Jika hujan lebat dan genangan meninggi, warga menaruh barang perkakas rumah di atas meja-meja kayu yang sudah dipersiapkan, seperti yang dilakukan Yamin Kadir (56), warga setempat. Barang-barang yang biasanya diletakkan di meja kayu adalah kursi sofa atau peralatan elektronik. Sepeda motor pun terpaksa digantung pada tiang kayu rumah dengan tali.
”Kami memilih bertahan di sini, sebab tidak ada pilihan lain untuk tinggal di luar desa.” kata Yamin.
Warga lainnya, Amna Ismail (37), menambahkan, sejak tahun 2000 kerap terjadi luapan air danau jika hujan lebat berlangsung. Namun, setahun terakhir, situasi itu makin parah.
Kepala Desa Tabumelo Keramat Ja’far mengatakan, pihaknya mengusulkan rencana pembangunan tanggul di sekeliling desa untuk menangkal luapan air.
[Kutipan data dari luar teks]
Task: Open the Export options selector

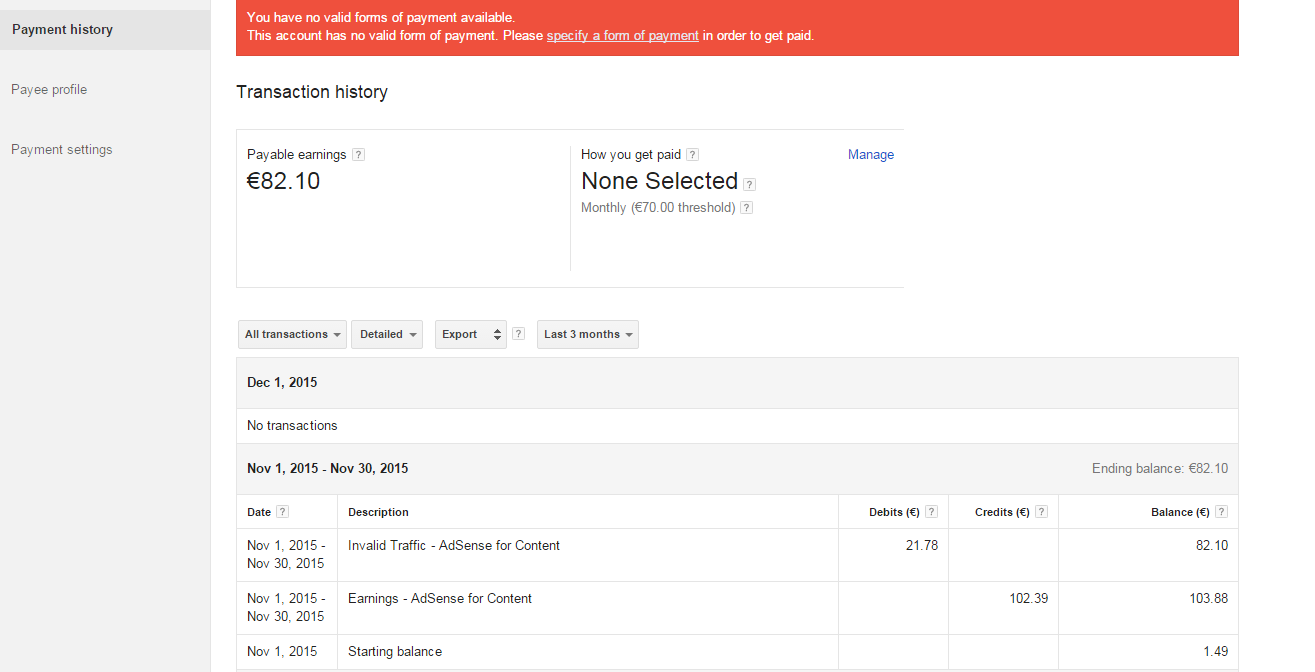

Usulan itu segera disampaikan ke Pemerintah Provinsi Gorontalo.
Kepala Bidang Lingkungan Hidup pada Balai Lingkungan Hidup, Riset, dan Teknologi Informasi Provinsi Gorontalo, Rugaya Biki, mengatakan, kedalaman Danau Limboto berkurang drastis selama 80 tahun terakhir. Pada tahun 1932, kedalaman Danau Limboto mencapai 14 meter, kini tinggal 2,5-3 meter. Penyebab terbesar pendangkalan adalah endapan lumpur yang masuk ke dalam danau.
”Lumpur itu berasal dari 23 aliran sungai yang bermuara ke danau. Pasalnya, sebanyak 20 aliran sungai sudah mati, dan tanah di dasar sungai tersebut tergerus menuju dasar danau saat hujan, ” katanya.
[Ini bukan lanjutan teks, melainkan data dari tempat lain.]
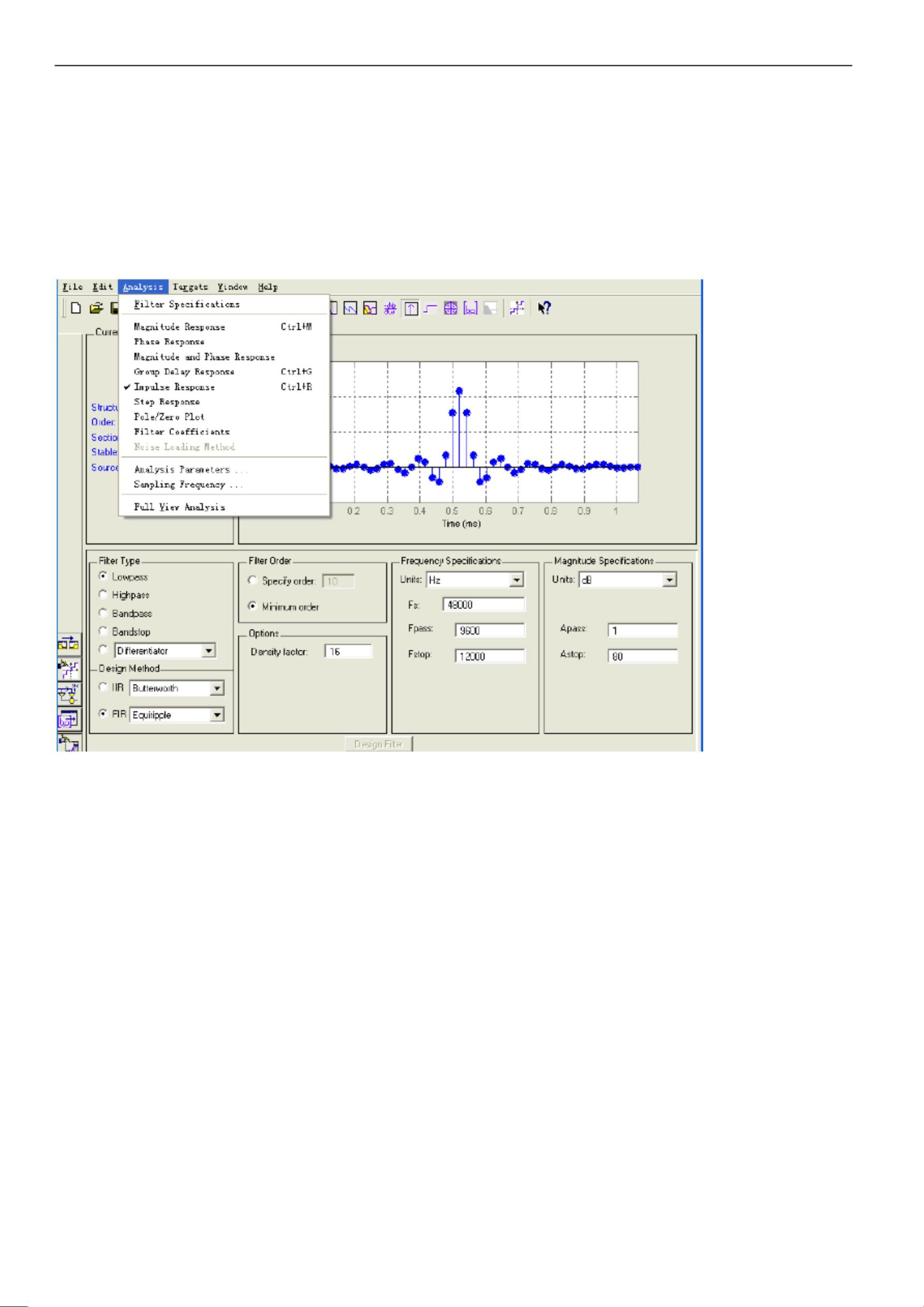This screenshot has width=924, height=1307.
Task: Select the Highpass filter type
Action: click(104, 595)
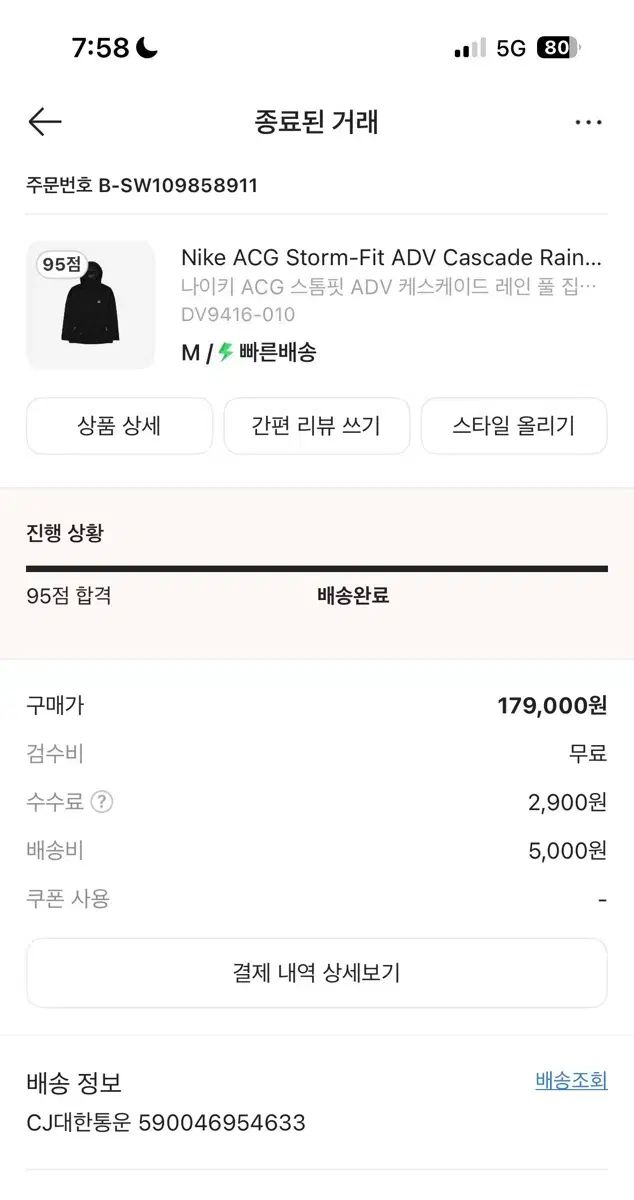Tap the back arrow icon
The height and width of the screenshot is (1200, 634).
[x=45, y=122]
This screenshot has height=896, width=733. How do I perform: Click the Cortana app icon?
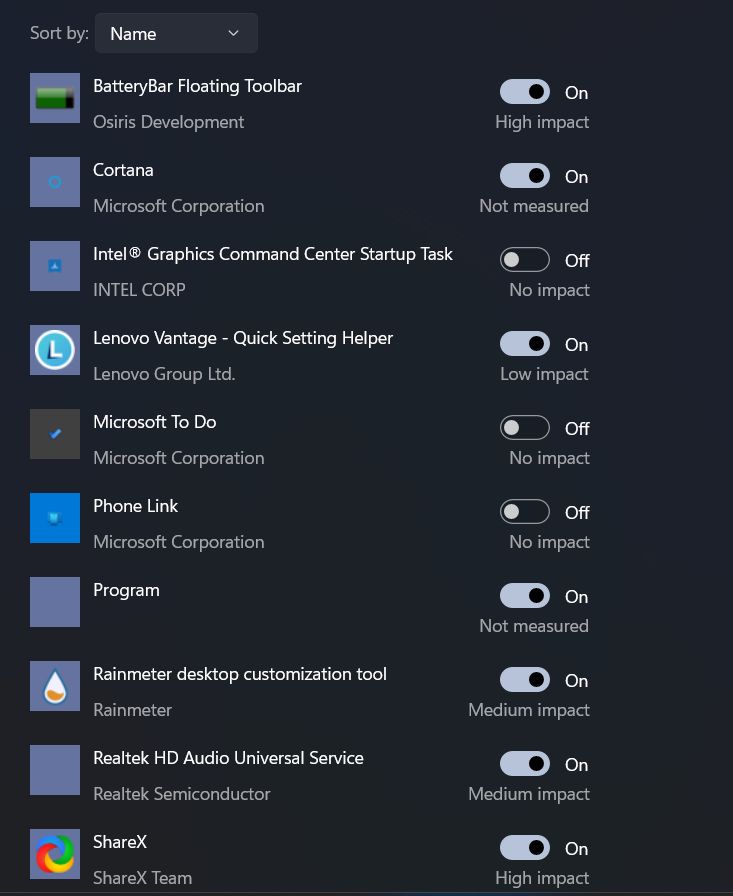coord(55,182)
Aktivis lingkungan, Verrianto Madjowa, mengungkapkan, salah satu cara untuk memulihkan Danau Limboto adalah dengan penanaman pepohonan kembali di wilayah hulu. Pembersihan eceng gondok di permukaan danau harus digiatkan.
Sementara, daya dukung hutan di Aceh untuk menyimpan air juga terus menurun. Akibatnya, banjir mudah terjadi walaupun curah hujan normal, seperti yang melanda Kecamatan Tangse, Kabupaten Pidie, dua pekan lalu.
Wahana Lingkungan Hidup (Walhi) Aceh mencatat, dalam 2,5 bulan terakhir terjadi 20 kali banjir di wilayah Aceh. Padahal, Badan Meteorologi, Klimatologi, dan Geofisika (BMKG) Aceh mencatat curah hujan setempat rata-rata normal.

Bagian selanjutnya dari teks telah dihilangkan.